# Computation of DCPA and TCPA from AIS-Based Ship Pair Data

## Purpose of this Notebook

This notebook computes two fundamental maritime collision-risk metrics:
**Distance at Closest Point of Approach (DCPA)** and
**Time to Closest Point of Approach (TCPA)** for pairs of ships using AIS data.

The objective of this step is purely *kinematic*:
to enrich ship-pair AIS observations with standardized risk indicators
that describe how close two vessels are expected to pass each other if they
maintain their current speed and course.

This notebook does **not** perform behavioral analysis.
Instead, it produces an intermediate dataset that serves as the foundation
for subsequent interaction and behavior analysis.

---

## Input Data

The input file `classified_near_collisions.csv` contains time-synchronized AIS
observations for pairs of ships that have already been filtered based on spatial
proximity.

Each row represents one timestamp and includes:
- Latitude and longitude of both ships
- Speed over ground (knots)
- Course over ground (degrees)
- Distance between ships
- Region classification (harbor / open sea)

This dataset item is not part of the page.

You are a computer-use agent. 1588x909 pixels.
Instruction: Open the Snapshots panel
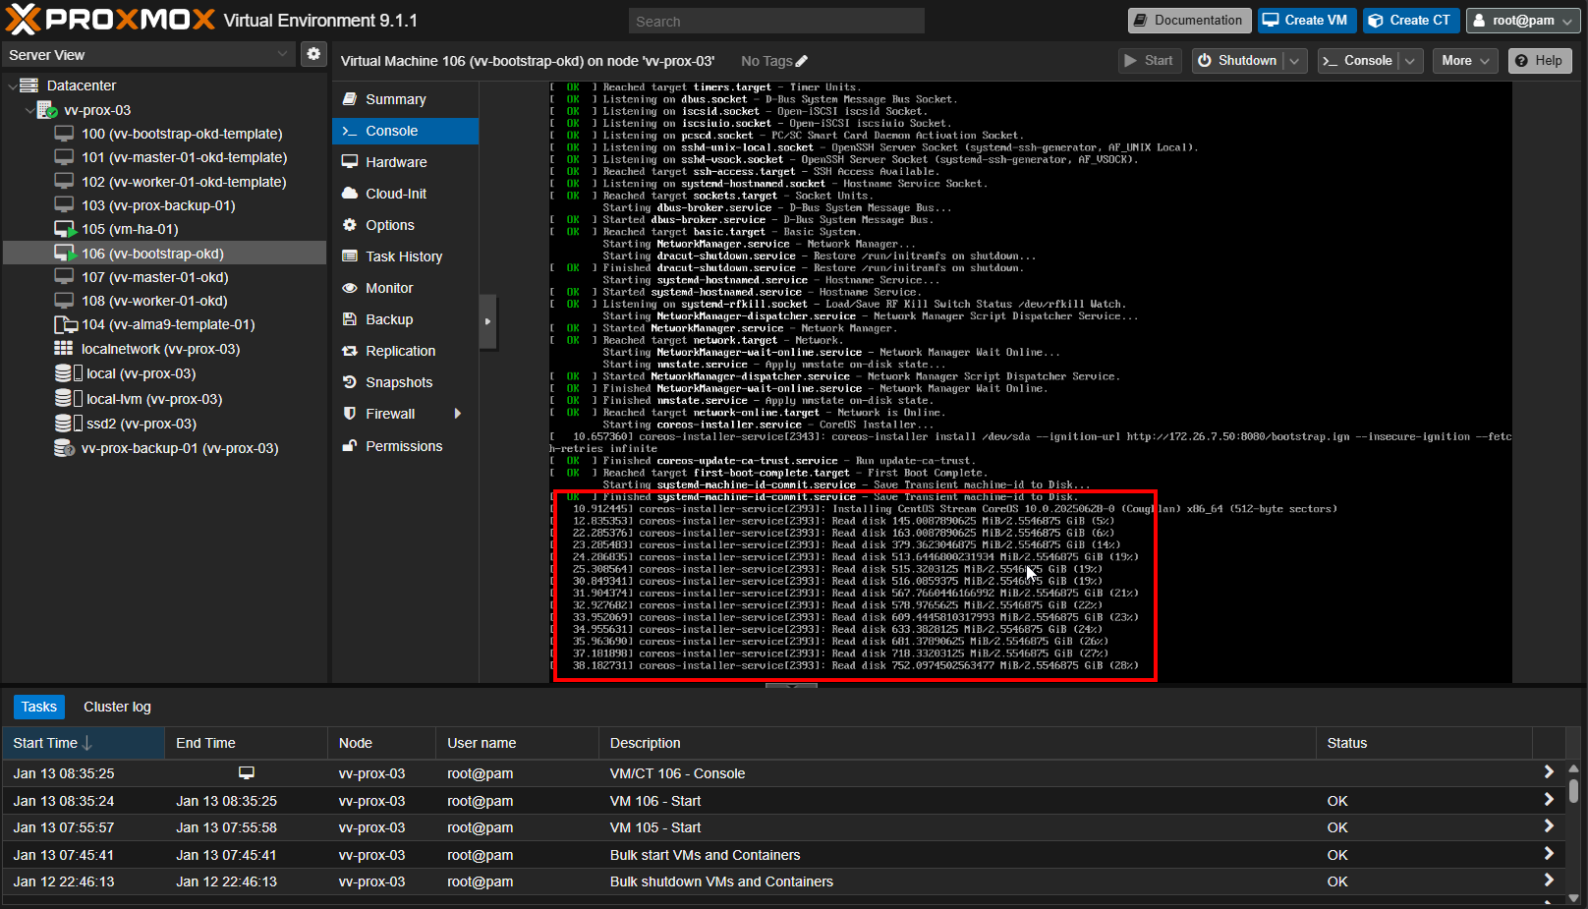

The ship pairs and timestamps are derived from raw AIS messages.

---

## Methodology

The computation follows standard maritime kinematics:

1. Ship speeds are converted from knots to meters per second.
2. Courses are converted from degrees to radians.
3. Relative positions between ships are approximated in meters using a
   latitude-dependent conversion from degrees to meters.
4. Relative velocity vectors are computed from speed and course.
5. TCPA is calculated analytically using the relative motion equation.
6. DCPA is computed as the Euclidean distance at the time of closest approach.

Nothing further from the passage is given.